### Extrait cité ###

Saïd Taghmaoui boxe avec les maux

par Pierre BOHM
Publié le 2 juin 2014 à 17h57
Saïd Taghmaoui boxe avec les maux

PORTRAIT – Il est à jamais le Saïd de La Haine, film culte de toute une génération. Pourtant Saïd Taghmaoui, qui a connu le succès dès son premier long-métrage a préféré quitter la France pour partir aux Etats-Unis où il est devenu l'acteur français ayant le plus tourné à Hollywood depuis Maurice Chevalier. Rencontre avec un homme qui a changé son destin avec ses valeurs, son talent et… un cintre.

Un groupe de jeunes ados s'agglutine devant la sortie de secours d'un cinéma de la région parisienne. L'un d'entre eux sort de son sac ce qui a dû être un cintre. Il le passe dans l'interstice de la porte de sortie et l'ouvre avec le crochet. Ça marche. Ses 15 potes se précipitent dans la salle pour assister gratuitement à Rocky 3. Nous sommes au début des années 80, et parmi eux, se trouve Saïd. Saïd Taghmaoui. Il vient de découvrir deux passions : celle qui fera de lui un homme, la boxe et celle qui fera de lui un professionnel respecté, le cinéma.

###

● **Exercice proposé**
Reprenez le portrait de Saïd Taghmaoui ci-dessus et poursuivez-le à partir de sa dernière phrase.

### Données fournies ###

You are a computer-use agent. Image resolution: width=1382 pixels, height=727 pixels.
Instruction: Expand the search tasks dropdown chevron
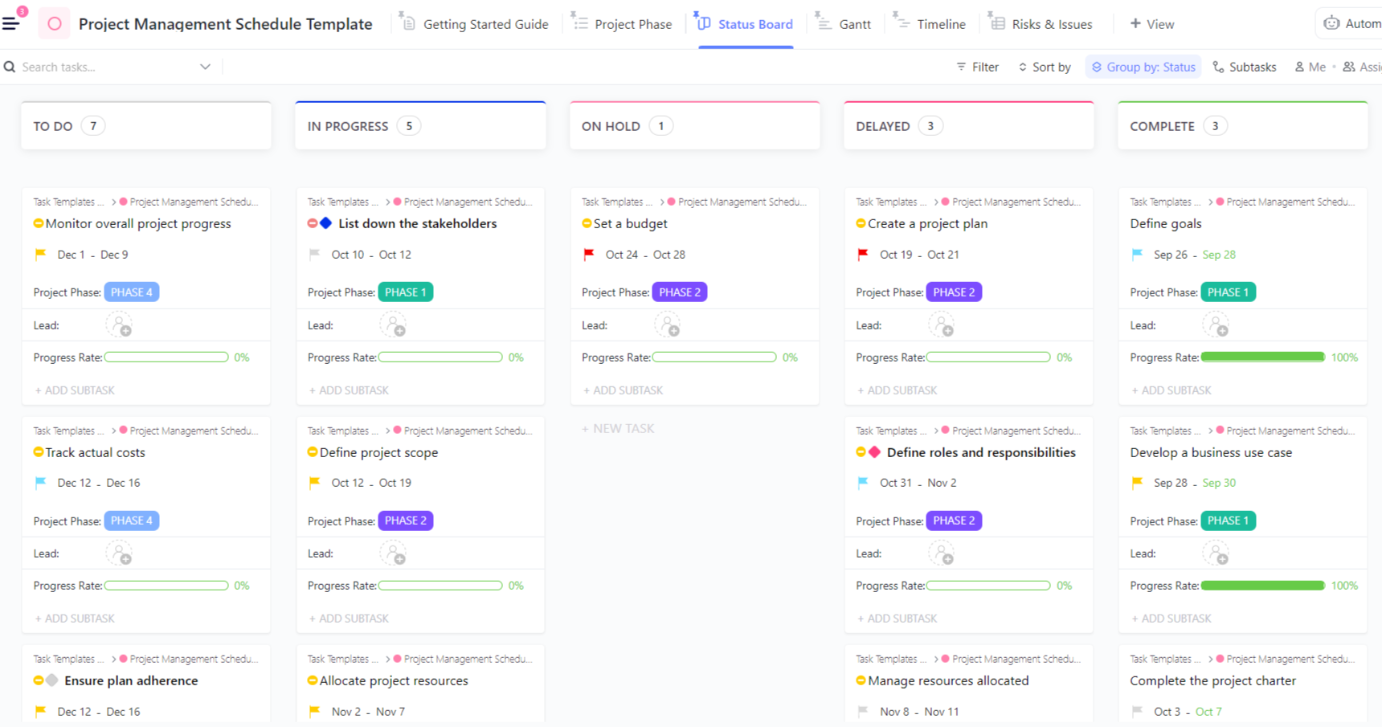click(x=206, y=66)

###

● **Réponse attendue**
"Je veux être le premier rebeu du ghetto français à gagner un Oscar”

30 ans ont passé. Une cinquantaine de films et beaucoup de coups de poing dans les sacs de frappes aussi. Saïd Taghmaoui est un peu en retard et s'en excuse. Politesse rare chez les artistes. On connaissait l'acteur, on découvre l'homme. C'est un tourbillon. Saïd Taghmaoui pose devant vous sa vérité, ses yeux noirs plantés dans les vôtres. Il touche le genou, il touche le bras, il serre le poing et fait des calembours. Et se nourrit d'aphorismes pour encadrer sa morale. Son fond d'écran d'ordinateur affiche : “Ne promets rien quand tu es heureux, ne répond rien quand tu es en colère et ne décide rien quand tu es triste”. Un plaisir à manier les bons mots des autres qui lui a donné un certain sens de la formule. Par exemple, il définit le métier d'acteur comme "une science inexacte basée sur le désir des autres”. Autre exemple, pour définir son ambition : “Je veux être le premier rebeu du ghetto français à gagner un Oscar”.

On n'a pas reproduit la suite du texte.